Exercise requirements:
Transcribe the listing word for word.

##### Given records

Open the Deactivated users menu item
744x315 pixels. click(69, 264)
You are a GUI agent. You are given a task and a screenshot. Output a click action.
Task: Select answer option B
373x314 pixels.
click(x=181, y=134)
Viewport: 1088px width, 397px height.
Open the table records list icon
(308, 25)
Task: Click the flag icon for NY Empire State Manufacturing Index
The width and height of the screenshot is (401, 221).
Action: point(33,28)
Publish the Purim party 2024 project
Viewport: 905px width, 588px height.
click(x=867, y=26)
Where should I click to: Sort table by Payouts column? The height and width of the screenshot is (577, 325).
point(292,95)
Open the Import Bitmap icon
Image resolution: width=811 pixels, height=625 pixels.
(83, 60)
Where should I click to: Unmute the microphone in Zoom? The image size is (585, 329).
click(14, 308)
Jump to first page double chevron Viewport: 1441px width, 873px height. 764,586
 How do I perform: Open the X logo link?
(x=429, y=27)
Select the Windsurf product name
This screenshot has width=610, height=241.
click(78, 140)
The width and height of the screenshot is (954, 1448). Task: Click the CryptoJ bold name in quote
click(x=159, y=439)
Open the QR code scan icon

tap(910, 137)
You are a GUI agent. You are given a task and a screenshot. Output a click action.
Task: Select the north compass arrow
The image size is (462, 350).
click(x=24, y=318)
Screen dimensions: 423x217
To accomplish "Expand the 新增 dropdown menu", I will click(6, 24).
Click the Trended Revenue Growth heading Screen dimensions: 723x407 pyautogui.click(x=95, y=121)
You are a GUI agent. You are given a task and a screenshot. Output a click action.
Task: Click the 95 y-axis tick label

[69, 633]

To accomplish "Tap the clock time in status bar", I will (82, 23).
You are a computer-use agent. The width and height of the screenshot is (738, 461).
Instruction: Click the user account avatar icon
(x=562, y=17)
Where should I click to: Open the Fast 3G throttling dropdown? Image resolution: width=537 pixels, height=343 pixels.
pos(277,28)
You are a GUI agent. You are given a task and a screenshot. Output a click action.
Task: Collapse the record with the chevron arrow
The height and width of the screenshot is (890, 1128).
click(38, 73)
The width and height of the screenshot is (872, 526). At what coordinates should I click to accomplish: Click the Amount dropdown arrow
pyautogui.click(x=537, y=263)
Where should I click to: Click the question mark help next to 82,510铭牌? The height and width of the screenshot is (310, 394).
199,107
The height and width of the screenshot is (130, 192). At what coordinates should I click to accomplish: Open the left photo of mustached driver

##########

Result for this task:
Open the Deactivated users menu item
744x315 pixels. click(69, 264)
You are a GUI agent. You are given a task and a screenshot. Output a click action.
Task: Select answer option B
373x314 pixels.
click(x=181, y=134)
Viewport: 1088px width, 397px height.
Open the table records list icon
(308, 25)
Task: Click the flag icon for NY Empire State Manufacturing Index
The width and height of the screenshot is (401, 221).
Action: point(33,28)
Publish the Purim party 2024 project
Viewport: 905px width, 588px height.
click(x=867, y=26)
Where should I click to: Sort table by Payouts column? The height and width of the screenshot is (577, 325).
point(292,95)
Open the Import Bitmap icon
Image resolution: width=811 pixels, height=625 pixels.
(83, 60)
Where should I click to: Unmute the microphone in Zoom? The image size is (585, 329).
click(14, 308)
Jump to first page double chevron Viewport: 1441px width, 873px height. 764,586
 How do I perform: Open the X logo link?
(x=429, y=27)
Select the Windsurf product name
This screenshot has width=610, height=241.
click(78, 140)
The width and height of the screenshot is (954, 1448). Task: Click the CryptoJ bold name in quote
click(x=159, y=439)
Open the QR code scan icon

tap(910, 137)
You are a GUI agent. You are given a task and a screenshot. Output a click action.
Task: Select the north compass arrow
The image size is (462, 350).
click(x=24, y=318)
Screen dimensions: 423x217
To accomplish "Expand the 新增 dropdown menu", I will click(6, 24).
Click the Trended Revenue Growth heading Screen dimensions: 723x407 pyautogui.click(x=95, y=121)
You are a GUI agent. You are given a task and a screenshot. Output a click action.
Task: Click the 95 y-axis tick label

[69, 633]

To accomplish "Tap the clock time in status bar", I will (82, 23).
You are a computer-use agent. The width and height of the screenshot is (738, 461).
Instruction: Click the user account avatar icon
(x=562, y=17)
Where should I click to: Open the Fast 3G throttling dropdown? Image resolution: width=537 pixels, height=343 pixels.
pos(277,28)
You are a GUI agent. You are given a task and a screenshot. Output a click action.
Task: Collapse the record with the chevron arrow
The height and width of the screenshot is (890, 1128).
click(38, 73)
The width and height of the screenshot is (872, 526). At what coordinates should I click to accomplish: Click the Amount dropdown arrow
pyautogui.click(x=537, y=263)
Where should I click to: Click the question mark help next to 82,510铭牌? The height and width of the screenshot is (310, 394).
199,107
The height and width of the screenshot is (130, 192). At what coordinates should I click to accomplish: Open the left photo of mustached driver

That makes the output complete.